第5話 トイレより出でてトイレに消ゆ
あれから紆余曲折──公園の公衆電話からあの人を通報して、警察が来る前にトンズラして、人の目を避けながら学校の女子トイレに辿り着いて、地味〜な演出の変身解除を遂げる──を経て、学校に戻ることができた。
そう。やり切った感を演出してしまったが、その実1時間ほどしか経ってない。学校はまだ終わってない。
ステッキは服の中に隠してある。ダボッとしたシルエットの出ないやつでよかった。あとでこっそり鞄にしまい込んでおこうっと......
そんなこと考えながら教室に入った矢先、先生に声をかけられる。
「玄河!?どこに行ってたんだ、心配してたんだぞ!?」
──こうなると予想していた。
わたしがトイレに消えたのは2時限目の開始前。そして今、トイレから姿を現したのは3時限目開始前。
空白の1時間を埋めるためには、何かしら嘘をつかなければいけない。
まさか本当のこと、魔法少女として拉致されて活躍してましたなんてことは言えないので。

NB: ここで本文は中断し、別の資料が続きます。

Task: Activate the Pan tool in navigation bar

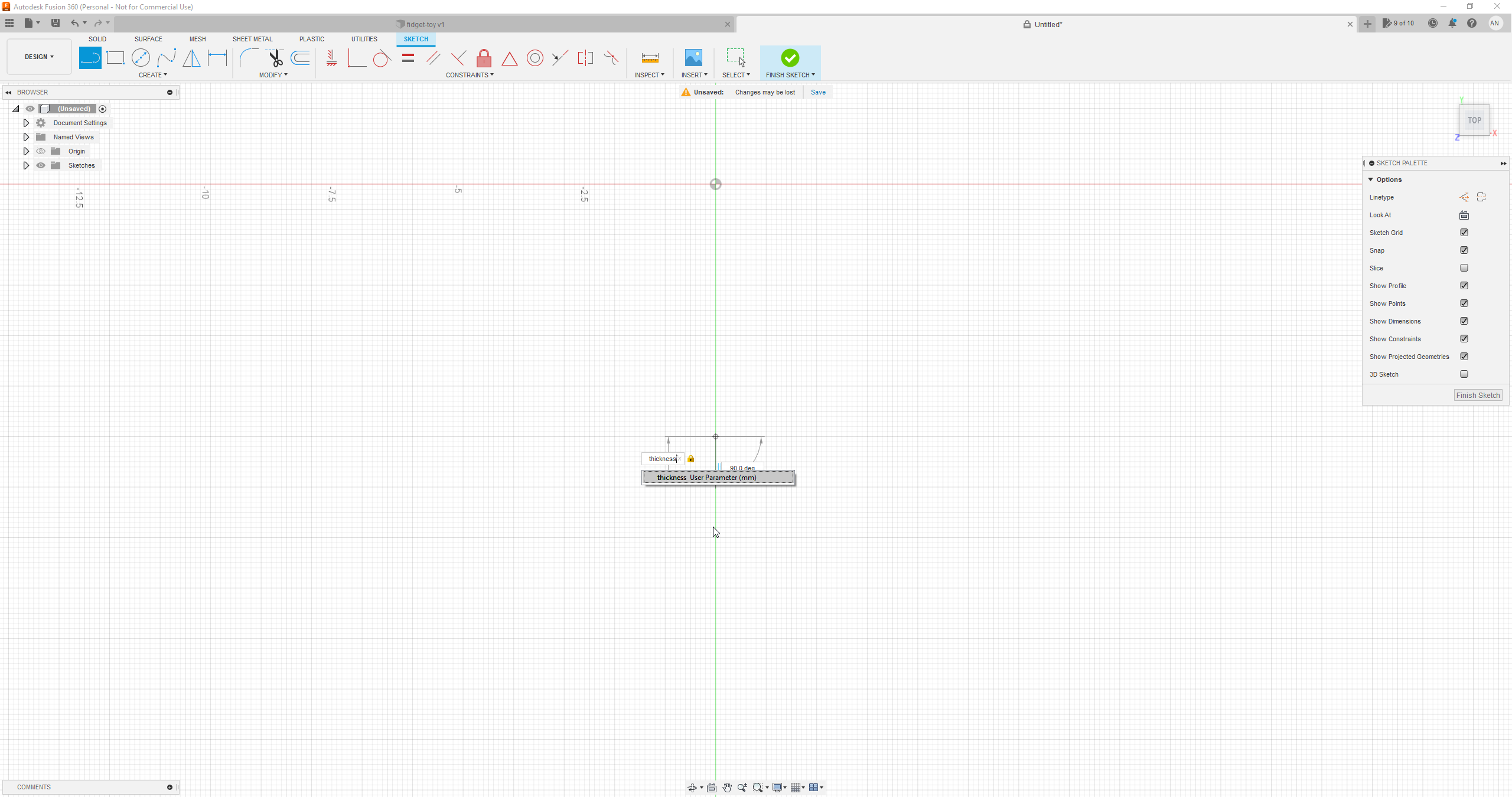Action: pyautogui.click(x=727, y=787)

カバーのエピソードは考えてある。体調不良で1時間まるまるトイレに籠っていたんです......
......死ぬほど恥ずかしくなってきた。でも実行に移すしかねえ。
「せ、先生あの!トイレで......その.....」
「あ、ああ〜。なんだ。その、無理に言わなくていい。皆にも言わない。
......けど無理せず保健室とか頼るんだぞ。できれば病院にも行った方がいい。若いうちに治しとかないと大変だしな......」
うちの奥さんも一度篭もるとなかなか出てこないんだ、と小さい独り言をこぼす先生。
一から十まで言わされるのかと思ったけど、勝手に察してくれたみたい。
これなら軽傷だ、先生にすごい便秘女だと勘違いされていること以外は。うわあああん。
「......そういえば玄河、赤羽のこと見なかったか?」
「? 見てませんけど......」
「そうか困ったな......2限の途中に出てったきりまだ戻ってきてないんだ。」
保健室に行くって言ってたけど、保健室担当の先生から特に連絡貰ってないしな......とこれまた先生独り言。
──赤羽。自分の席から、いっこ前の席の子。
わたしがトイレに消える前、最後に話しかけてくれた子。しゃっきりした声が印象的。
それこそ授業をブッチして遊び出すような性格には見えなかった。成績優秀文武両道。第一印象としてはこんな感じ。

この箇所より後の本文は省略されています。